Baobab Forest

landscape of Senegal's Baobab Forest

Spooky!

 The odd looking Baobab tree grows in Africa, Madagascar and Australia. This forest, as it was called, is in Senegal, West Africa. We had only 10 minutes, if that long, to get our photos. I tried to find a focal point and I guess the focal point here is the row of trees in front. I took about 6 shots, similar to this, sometimes using a particular tree as the dominant element. I wasn’t sure at the time if I’d gotten anything, but I think I did ok. Some of the others placed their friends up against a tree trunk and shot that. I wondered if that ‘snapshot’ pose might not be better than mine. Their photo would show perspective: the tiny person next to the gigantic tree. So, I’ll just tell you, these were big trees!

The Baobab is useful to the people in the area. They make rope from the bark. You can see some rings on the lower trunk on the tree on the extreme left. This is from stripping the bark for rope. I was told the tree was similar to a carrot in structure. The inside is pulpy and can be hollowed out for a hiding place or shelter for man and beast and insects. Maybe because the tree can be used as a hiding place, it got the reputation of a place where spirits live. Or maybe because bats pollenate the flowers, that gave people the willies. I know bats would be enough to make me think the forest was a scary place.

The pulp of the tree can also be used to make a drink, adding water, like lemonade. Or at least these people call it lemonade having never seen a lemon.  The leaves can be cooked to provide a good source of vitamin C.  And the roots of the tree can be used to make a red dye for fabric.

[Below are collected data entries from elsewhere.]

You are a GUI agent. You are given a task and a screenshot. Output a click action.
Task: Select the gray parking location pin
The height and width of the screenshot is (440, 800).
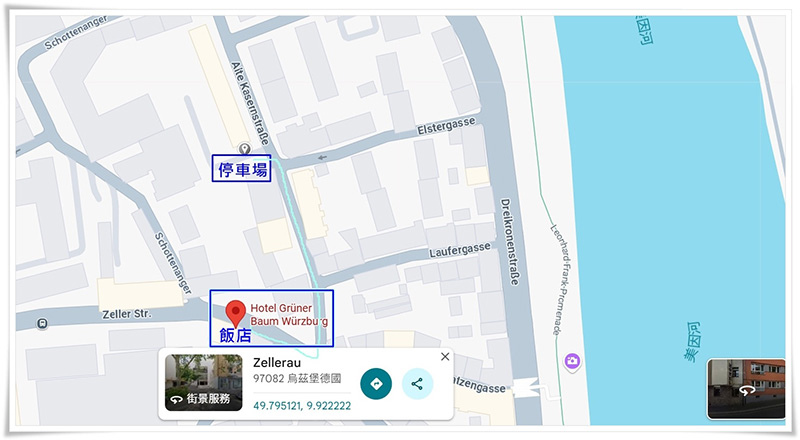[x=245, y=149]
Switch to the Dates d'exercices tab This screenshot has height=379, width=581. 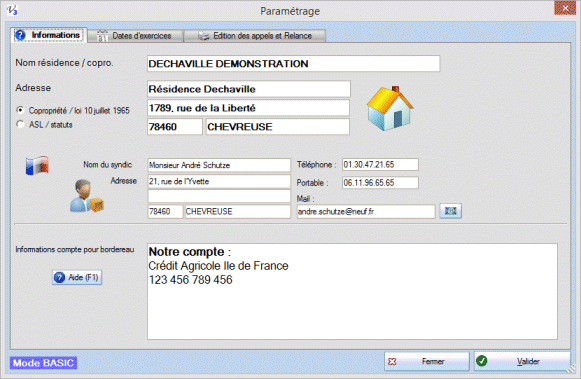136,36
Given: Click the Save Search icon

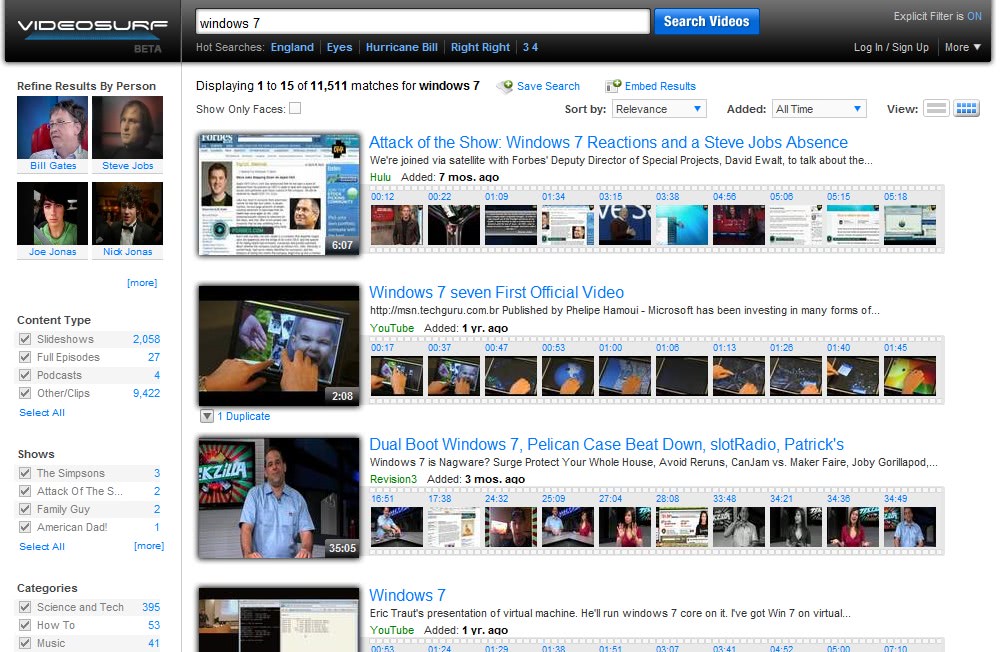Looking at the screenshot, I should coord(506,87).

Don’t you sometimes wonder how all these uses were discovered? It wasn’t in a laboratory. It was in a village somewhere. In a tiny mud hut…who did the discovering? I think it must have been a woman as it would be a woman who tended the cookpot and might have dropped some root into boiling water and noted a pleasing red color…Maybe the same with the lemonade and the cooked leaves. I’ve read that when one person makes a discovery in one part of the world, someone else in an entirely unrelated area makes the same discovery. Most likely it was the same here. Women in villages all over Senegal were discovering the benefits of the Baobab.

The tree can live for thousands of years. You may have seen it in photos from Australia or Madagascar where the trunk is shaped like a bottle. When it looks like this it has stored water in its pulpy core.